■ Interface element records
* * * * * * *

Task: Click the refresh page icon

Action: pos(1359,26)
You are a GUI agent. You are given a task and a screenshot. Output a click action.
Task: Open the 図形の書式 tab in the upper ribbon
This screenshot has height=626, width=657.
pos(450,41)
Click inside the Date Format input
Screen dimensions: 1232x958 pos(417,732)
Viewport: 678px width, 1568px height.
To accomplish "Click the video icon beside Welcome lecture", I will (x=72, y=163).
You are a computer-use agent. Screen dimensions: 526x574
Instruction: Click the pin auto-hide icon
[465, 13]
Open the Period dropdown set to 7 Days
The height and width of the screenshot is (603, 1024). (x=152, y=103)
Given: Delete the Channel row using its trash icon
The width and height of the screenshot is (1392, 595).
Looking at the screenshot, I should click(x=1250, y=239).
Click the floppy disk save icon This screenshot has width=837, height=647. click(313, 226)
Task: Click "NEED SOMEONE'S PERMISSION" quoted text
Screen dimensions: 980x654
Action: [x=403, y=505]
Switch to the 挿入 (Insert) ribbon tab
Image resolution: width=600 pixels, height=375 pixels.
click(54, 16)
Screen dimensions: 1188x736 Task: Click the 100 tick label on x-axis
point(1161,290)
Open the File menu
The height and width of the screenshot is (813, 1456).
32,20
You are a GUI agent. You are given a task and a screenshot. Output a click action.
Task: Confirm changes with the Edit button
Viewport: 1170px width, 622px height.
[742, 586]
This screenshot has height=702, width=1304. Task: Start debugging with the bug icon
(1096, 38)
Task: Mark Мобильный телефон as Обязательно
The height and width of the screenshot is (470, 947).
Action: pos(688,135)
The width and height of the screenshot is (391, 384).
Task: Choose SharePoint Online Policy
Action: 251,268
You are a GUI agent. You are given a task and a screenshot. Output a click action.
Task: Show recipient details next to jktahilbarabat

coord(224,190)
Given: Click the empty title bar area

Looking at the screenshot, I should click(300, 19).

* * * * * * *

■ The task
Convert the listing above into a JSON list of strings, one string for each line, with blank lines left out.

■ Exercise output
[
  "Task: Click the refresh page icon",
  "Action: pos(1359,26)",
  "You are a GUI agent. You are given a task and a screenshot. Output a click action.",
  "Task: Open the 図形の書式 tab in the upper ribbon",
  "This screenshot has height=626, width=657.",
  "pos(450,41)",
  "Click inside the Date Format input",
  "Screen dimensions: 1232x958 pos(417,732)",
  "Viewport: 678px width, 1568px height.",
  "To accomplish \"Click the video icon beside Welcome lecture\", I will (x=72, y=163).",
  "You are a computer-use agent. Screen dimensions: 526x574",
  "Instruction: Click the pin auto-hide icon",
  "[465, 13]",
  "Open the Period dropdown set to 7 Days",
  "The height and width of the screenshot is (603, 1024). (x=152, y=103)",
  "Given: Delete the Channel row using its trash icon",
  "The width and height of the screenshot is (1392, 595).",
  "Looking at the screenshot, I should click(x=1250, y=239).",
  "Click the floppy disk save icon This screenshot has width=837, height=647. click(313, 226)",
  "Task: Click \"NEED SOMEONE'S PERMISSION\" quoted text",
  "Screen dimensions: 980x654",
  "Action: [x=403, y=505]",
  "Switch to the 挿入 (Insert) ribbon tab",
  "Image resolution: width=600 pixels, height=375 pixels.",
  "click(54, 16)",
  "Screen dimensions: 1188x736 Task: Click the 100 tick label on x-axis",
  "point(1161,290)",
  "Open the File menu",
  "The height and width of the screenshot is (813, 1456).",
  "32,20",
  "You are a GUI agent. You are given a task and a screenshot. Output a click action.",
  "Task: Confirm changes with the Edit button",
  "Viewport: 1170px width, 622px height.",
  "[742, 586]",
  "This screenshot has height=702, width=1304. Task: Start debugging with the bug icon",
  "(1096, 38)",
  "Task: Mark Мобильный телефон as Обязательно",
  "The height and width of the screenshot is (470, 947).",
  "Action: pos(688,135)",
  "The width and height of the screenshot is (391, 384).",
  "Task: Choose SharePoint Online Policy",
  "Action: 251,268",
  "You are a GUI agent. You are given a task and a screenshot. Output a click action.",
  "Task: Show recipient details next to jktahilbarabat",
  "coord(224,190)",
  "Given: Click the empty title bar area",
  "Looking at the screenshot, I should click(300, 19)."
]